▶ MATERIAL SUPPLIED:

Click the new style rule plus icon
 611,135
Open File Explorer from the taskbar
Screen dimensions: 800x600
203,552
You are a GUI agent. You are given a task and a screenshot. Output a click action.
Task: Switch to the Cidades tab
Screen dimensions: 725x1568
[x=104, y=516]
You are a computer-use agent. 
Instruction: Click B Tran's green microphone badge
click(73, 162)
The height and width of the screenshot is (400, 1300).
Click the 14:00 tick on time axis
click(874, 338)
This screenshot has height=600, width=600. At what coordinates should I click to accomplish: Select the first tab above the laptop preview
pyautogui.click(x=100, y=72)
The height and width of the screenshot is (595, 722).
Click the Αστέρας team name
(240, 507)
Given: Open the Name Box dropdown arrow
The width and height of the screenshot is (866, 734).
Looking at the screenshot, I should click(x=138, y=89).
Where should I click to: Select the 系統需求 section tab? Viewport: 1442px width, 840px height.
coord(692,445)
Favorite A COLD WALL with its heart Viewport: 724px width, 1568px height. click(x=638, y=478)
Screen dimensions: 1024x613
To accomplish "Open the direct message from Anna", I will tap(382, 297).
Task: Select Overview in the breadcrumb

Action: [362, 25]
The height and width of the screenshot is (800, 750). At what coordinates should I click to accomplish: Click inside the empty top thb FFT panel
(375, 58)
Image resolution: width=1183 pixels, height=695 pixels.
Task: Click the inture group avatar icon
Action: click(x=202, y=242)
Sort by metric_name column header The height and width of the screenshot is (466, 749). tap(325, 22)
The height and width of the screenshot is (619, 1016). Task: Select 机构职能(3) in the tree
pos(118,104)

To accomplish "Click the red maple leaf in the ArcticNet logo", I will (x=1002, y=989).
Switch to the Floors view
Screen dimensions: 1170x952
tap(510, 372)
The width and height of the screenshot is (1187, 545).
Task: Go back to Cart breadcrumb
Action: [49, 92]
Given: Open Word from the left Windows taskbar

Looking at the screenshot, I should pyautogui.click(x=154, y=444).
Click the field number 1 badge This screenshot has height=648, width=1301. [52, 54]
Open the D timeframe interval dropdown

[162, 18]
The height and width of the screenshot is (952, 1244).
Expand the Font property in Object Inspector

▶ EXERCISE INSTRUCTIONS:
The response should be a verbatim transcription of the data.

▶ WRITTEN RESPONSE:
Click the new style rule plus icon
 611,135
Open File Explorer from the taskbar
Screen dimensions: 800x600
203,552
You are a GUI agent. You are given a task and a screenshot. Output a click action.
Task: Switch to the Cidades tab
Screen dimensions: 725x1568
[x=104, y=516]
You are a computer-use agent. 
Instruction: Click B Tran's green microphone badge
click(73, 162)
The height and width of the screenshot is (400, 1300).
Click the 14:00 tick on time axis
click(874, 338)
This screenshot has height=600, width=600. At what coordinates should I click to accomplish: Select the first tab above the laptop preview
pyautogui.click(x=100, y=72)
The height and width of the screenshot is (595, 722).
Click the Αστέρας team name
(240, 507)
Given: Open the Name Box dropdown arrow
The width and height of the screenshot is (866, 734).
Looking at the screenshot, I should click(x=138, y=89).
Where should I click to: Select the 系統需求 section tab? Viewport: 1442px width, 840px height.
coord(692,445)
Favorite A COLD WALL with its heart Viewport: 724px width, 1568px height. click(x=638, y=478)
Screen dimensions: 1024x613
To accomplish "Open the direct message from Anna", I will tap(382, 297).
Task: Select Overview in the breadcrumb

Action: [362, 25]
The height and width of the screenshot is (800, 750). At what coordinates should I click to accomplish: Click inside the empty top thb FFT panel
(375, 58)
Image resolution: width=1183 pixels, height=695 pixels.
Task: Click the inture group avatar icon
Action: click(x=202, y=242)
Sort by metric_name column header The height and width of the screenshot is (466, 749). tap(325, 22)
The height and width of the screenshot is (619, 1016). Task: Select 机构职能(3) in the tree
pos(118,104)

To accomplish "Click the red maple leaf in the ArcticNet logo", I will (x=1002, y=989).
Switch to the Floors view
Screen dimensions: 1170x952
tap(510, 372)
The width and height of the screenshot is (1187, 545).
Task: Go back to Cart breadcrumb
Action: [49, 92]
Given: Open Word from the left Windows taskbar

Looking at the screenshot, I should pyautogui.click(x=154, y=444).
Click the field number 1 badge This screenshot has height=648, width=1301. [52, 54]
Open the D timeframe interval dropdown

[162, 18]
The height and width of the screenshot is (952, 1244).
Expand the Font property in Object Inspector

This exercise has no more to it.